Au Sud, c’était la baston

Cinéma- Actualités

BAC NORD, de Cédric Jimenez – 1H44

Avec Gilles Lellouche, Karim Leklou, François Civil

– Sortie : mercredi 18 août 2021 –

Mon avis : 3 sur 5

Le pitch ?

Les quartiers Nord de Marseille détiennent un triste record : la zone au taux de criminalité le plus élevé de France. Poussée par sa hiérarchie, la BAC Nord, brigade de terrain, cherche sans cesse à améliorer ses résultats. Dans un secteur à haut risque, les flics adaptent leurs méthodes, franchissant parfois la ligne jaune. Jusqu’au jour où le système judiciaire se retourne contre eux…

Ce qui touche dans le film ?

En 2012, dix-huit membres de la brigade anti-criminalité de Marseille ont été déférés en correctionnelle pour trafic de drogue et racket. L’affaire a fait grand bruit, ce qui a donné l’envie à Cédric Jimenez (La French, HhHH, Aux yeux de tous) de faire sa propre enquête pour une raison simple. Il explique : « Je m’y suis très vite intéressé sur tout que je connais bien les quartiers nord, j’y ai grandi. Le show médiatique était tel que j’ai ressenti le besoin de savoir ce qu’il s’était passé. À quel point ces flics avaient- ils pu franchir la ligne jaune ? Mais pour cela, il fallait avoir accès aux policiers, au dos- sier. Ce qui était évidemment impossible. Quand on a décidé de travailler ensemble, avec Hugo [Sélignac], mon producteur, j’avais toujours en tête cette affaire. C’est là qu’il me dit : « Attends, je connais quelqu’un à Marseille qui pourrait nous présenter les vrais flics de l’affaire. » Et c’est ce qui s’est passé. J’ai pu rencontrer toute la BAC Nord de l’époque, m’entretenir avec ces hommes, commencé à sentir les choses. J’ai rapidement appelé Hugo pour lui dire « Il faut faire ce film ! »
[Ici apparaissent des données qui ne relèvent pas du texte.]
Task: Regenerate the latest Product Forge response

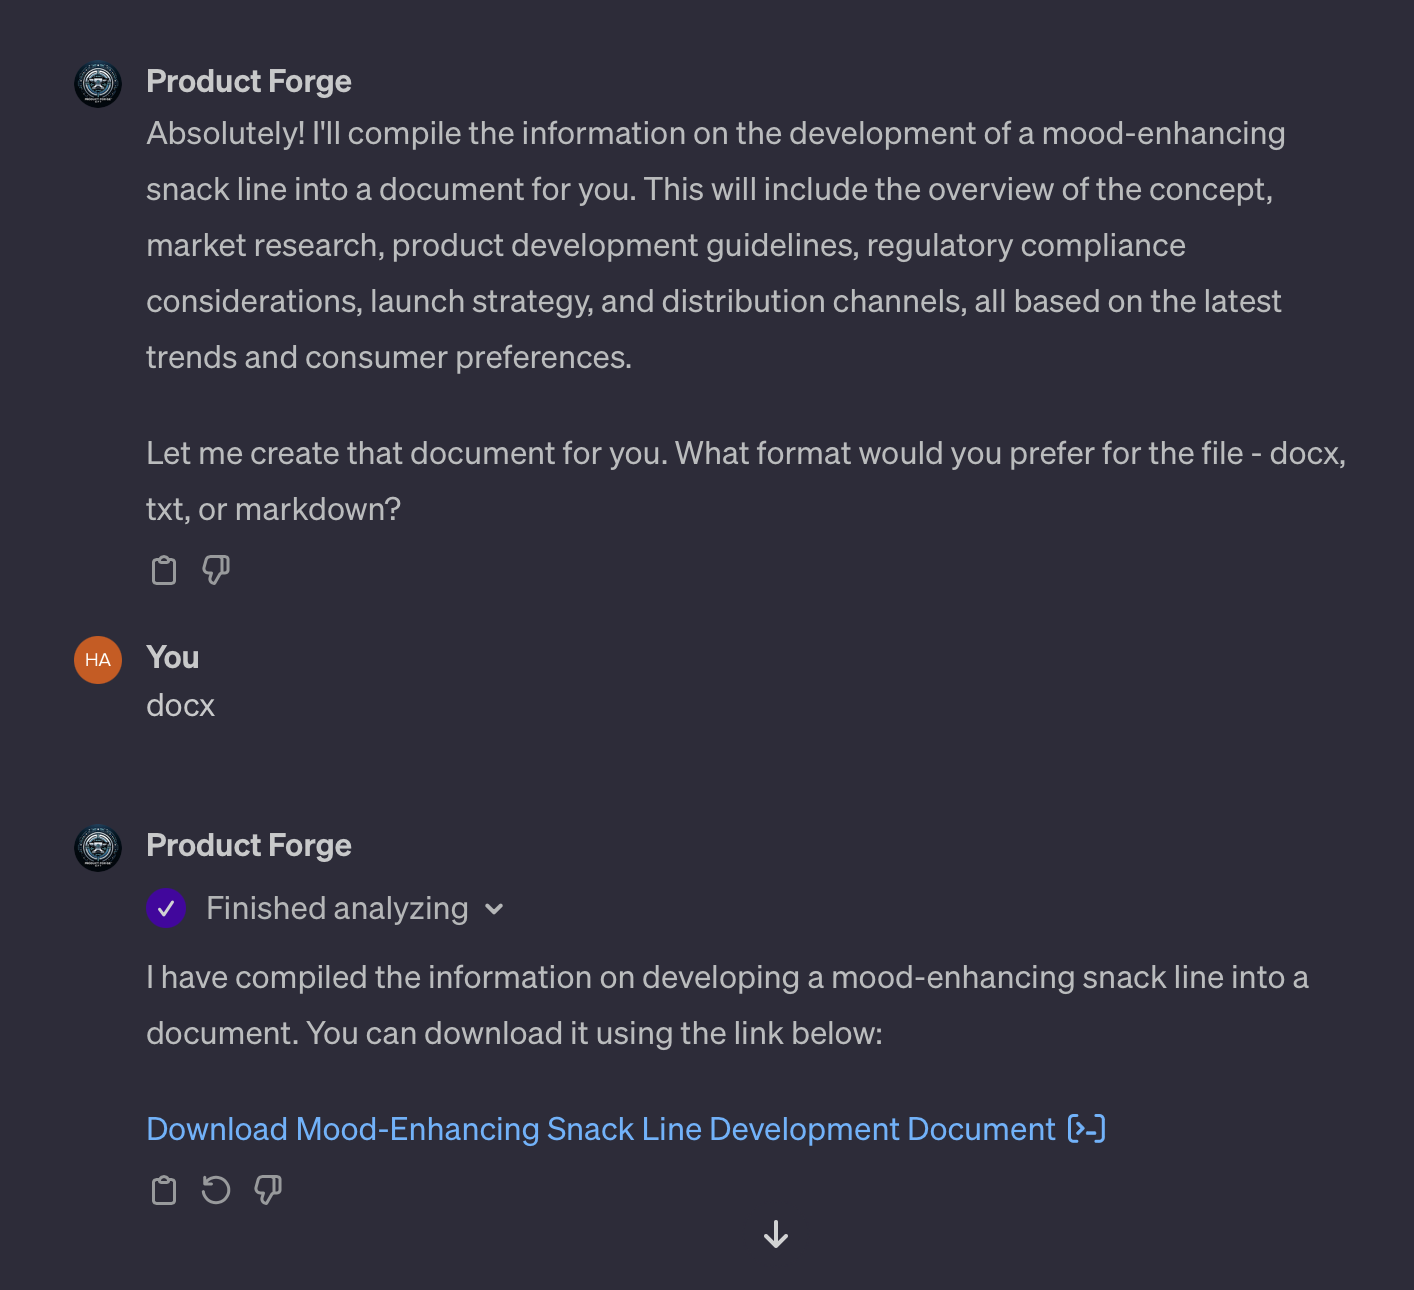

Bac Nord montre notamment la fin de l’histoire que les médias ont moins couvert que l’évènement initial. Et Cédric Jimenez explique bien comment, fautes de moyens et dans un contexte de violences permanentes, certains membres de la BAC sont obligés de franchir la ligne jaune. Et la mise en scène plus qu’efficace – la séquence de descente des flics dans la cité, tournée dans celle de la Castellane, pour chopper les trafiquants est digne des grands polars américains – donne une vraie résonance au scénario qui offre certaines résonances, mais côté Sud, avec Les Misérables, de Ladj Ly.